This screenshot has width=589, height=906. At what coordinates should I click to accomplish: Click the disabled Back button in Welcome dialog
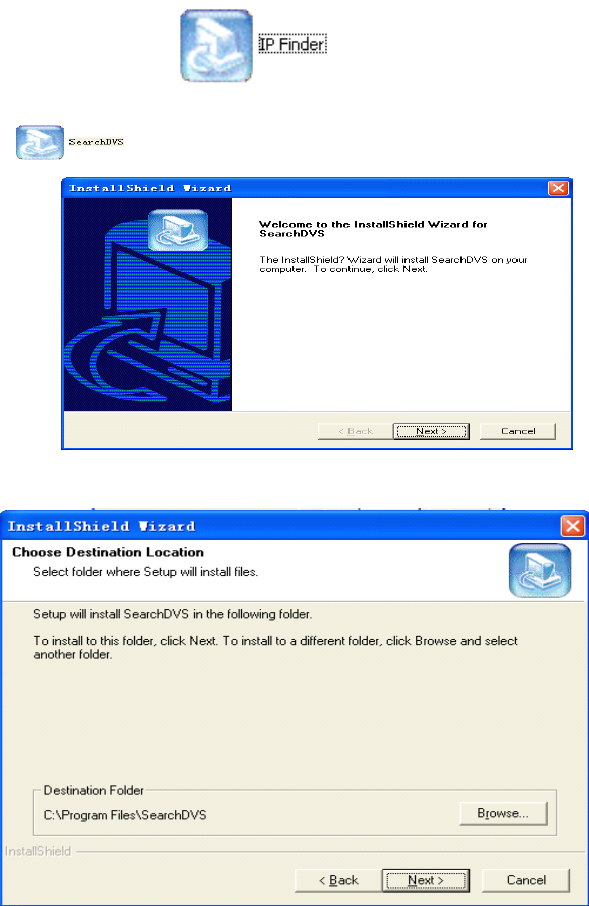[355, 431]

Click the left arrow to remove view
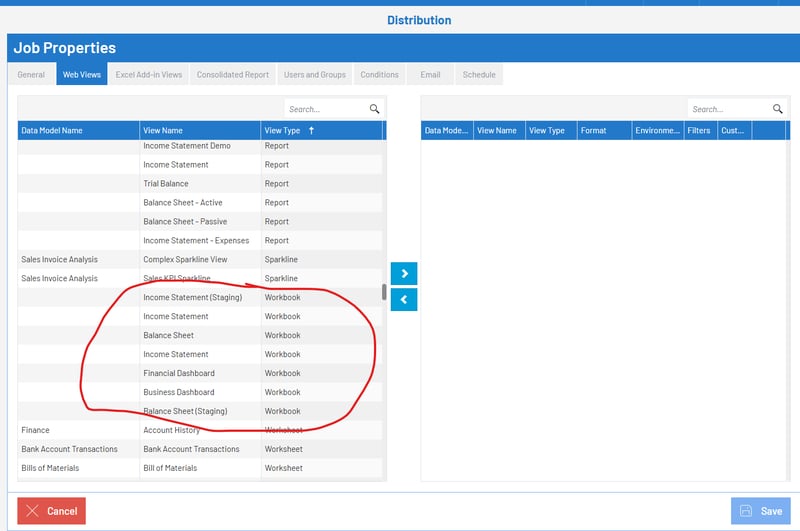(x=403, y=299)
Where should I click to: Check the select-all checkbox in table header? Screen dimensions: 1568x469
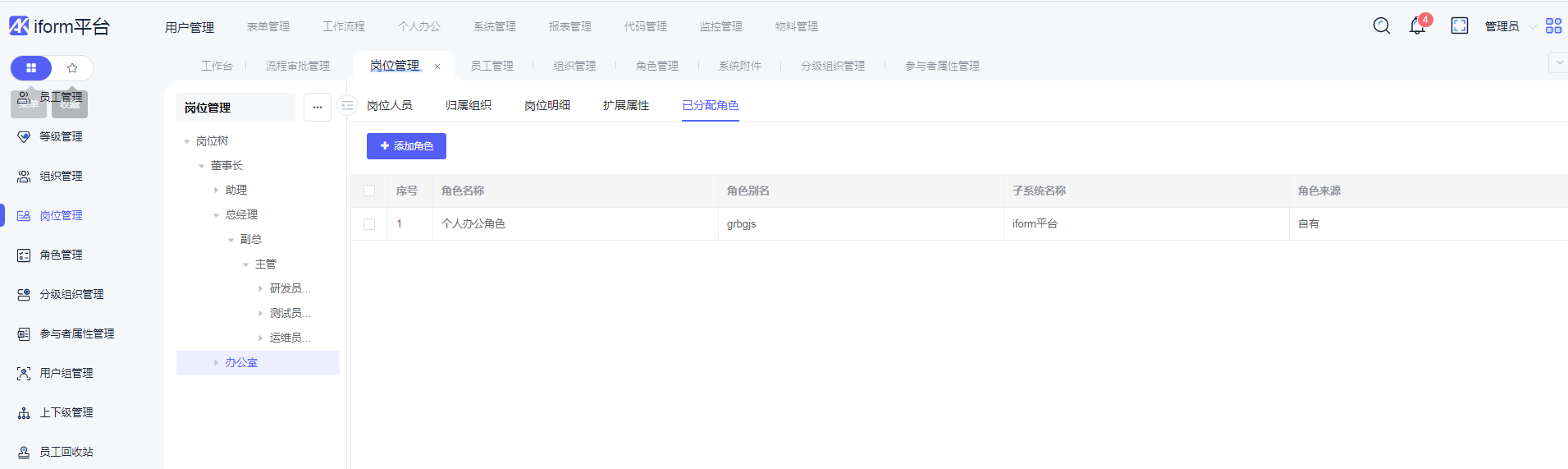click(369, 191)
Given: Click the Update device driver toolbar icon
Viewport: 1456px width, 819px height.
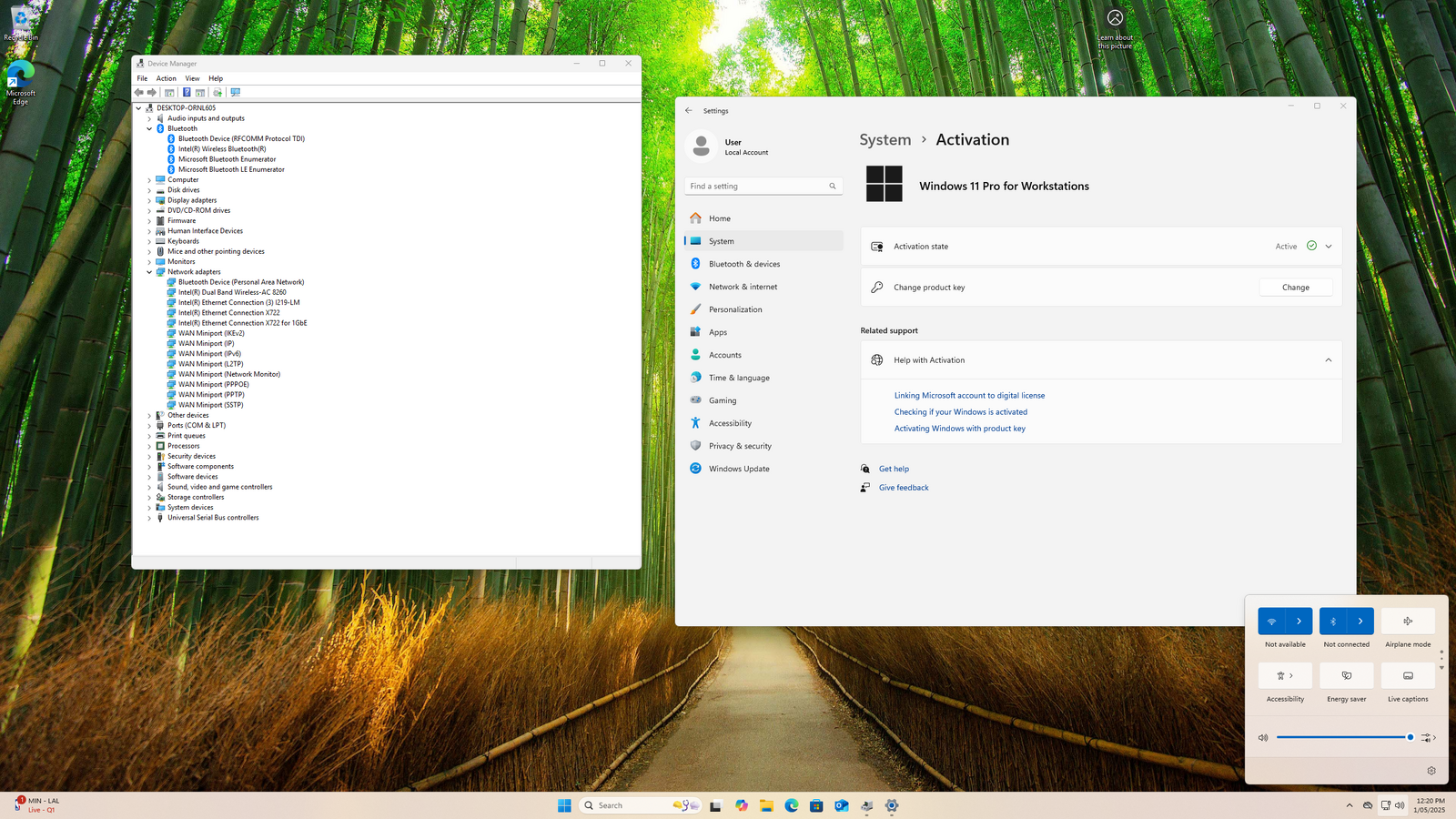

TASK TO CARRY OUT » Pictures excluded, set down all the entries exactly.

ANSWER TO THE EXERCISE »
This screenshot has width=589, height=906. At what coordinates should I click to accomplish: Click the disabled Back button in Welcome dialog
[355, 431]

Click the left arrow to remove view
(x=403, y=299)
Where should I click to: Check the select-all checkbox in table header? Screen dimensions: 1568x469
click(369, 191)
Given: Click the Update device driver toolbar icon
Viewport: 1456px width, 819px height.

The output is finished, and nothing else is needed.